Trump blasts North Korea in U.N. speech

Alan Rawles

For his first speech at the United Nations, President Donald Trump highlighted some of the international dangers the world is facing. Trump called out the nations of North Korea and Iran in his speech in his speech to over 100 world leaders.


Though the speech highlighted countries the President found to be disruptive, he decided to first talk about the devastation the United States has been facing due to recent hurricanes.

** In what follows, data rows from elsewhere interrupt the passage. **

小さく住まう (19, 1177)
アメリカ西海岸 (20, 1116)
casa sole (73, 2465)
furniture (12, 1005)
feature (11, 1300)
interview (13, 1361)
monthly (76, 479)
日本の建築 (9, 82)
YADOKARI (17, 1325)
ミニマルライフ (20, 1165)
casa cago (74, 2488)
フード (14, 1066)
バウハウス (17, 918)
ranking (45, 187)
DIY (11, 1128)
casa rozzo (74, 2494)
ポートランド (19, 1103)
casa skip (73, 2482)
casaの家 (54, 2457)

This call to attention of the dangers faced by American people echoed as Trump talked about the threats to nations worldwide by criminal organizations and terrorists.


While the beginning of Trump’s speech may have been jarring to some of the word leaders in attendance, it could also be a good eye-opener. 


“I think the beginning of his speech was most important because I felt like he needed to say something to make the people want to listen to what he had to say,” said Tyler Johnson, a senior journalism major.  


The speech quickly turned to focus on the United States as Trump spoke of the sacrifices of Americans to keep their nation free. In keeping America free, Trump pointed out the refusal of Americans to expand their territory or force other people to live by American standards.


This transition moved Trump into a more serious tone of calling out aggressive nations.


“The scourge of our planet today is a small group of rogue regimes that violate every principle on which the United Nations is based,” Trump said. “They respect neither their own citizens nor the sovereign rights of their countries.”


Specifically, Trump called out North Korea in his United Nation’s speech. He mentioned the capture of American college student Otto Warmbier, who died shortly after being returned to the United States, and the killing of the brother of the nation’s leader at an airport.


Trump further fueled the fire at the assembly by calling Kim Jung-Un, North Korea’s dictator, Rocket Man, in reference to the numerous ballistic missile tests the nation has been testing this year. Trump said the only way for North Korea to continue as a nation is too dismantle their nuclear arsenal.


Meagan Neighbors, a senior digital media production major, was not impressed by Trump’s boast of power.


“I don’t think anyone respects President Trump more now after his speech. He stated what everyone knows, that we are fully capable of destroying North Korea,” Neighbors said. “He did nothing to try and bring peace to the situation; [he] only added fuel to the fire.”


Trump’s solution to these “rouge nations” was for other nations to become more active. He called on nations to look to the past for the patriotism they once had.


“Now we are calling for a great reawakening of nations, for the revival of their spirits, their pride, their people, and their patriotism,” Trump said.

The message ends with a call of sacrifice by nations who would stand together for peace. Through peace and dignity, Trump sees a better planet for humanity to live on.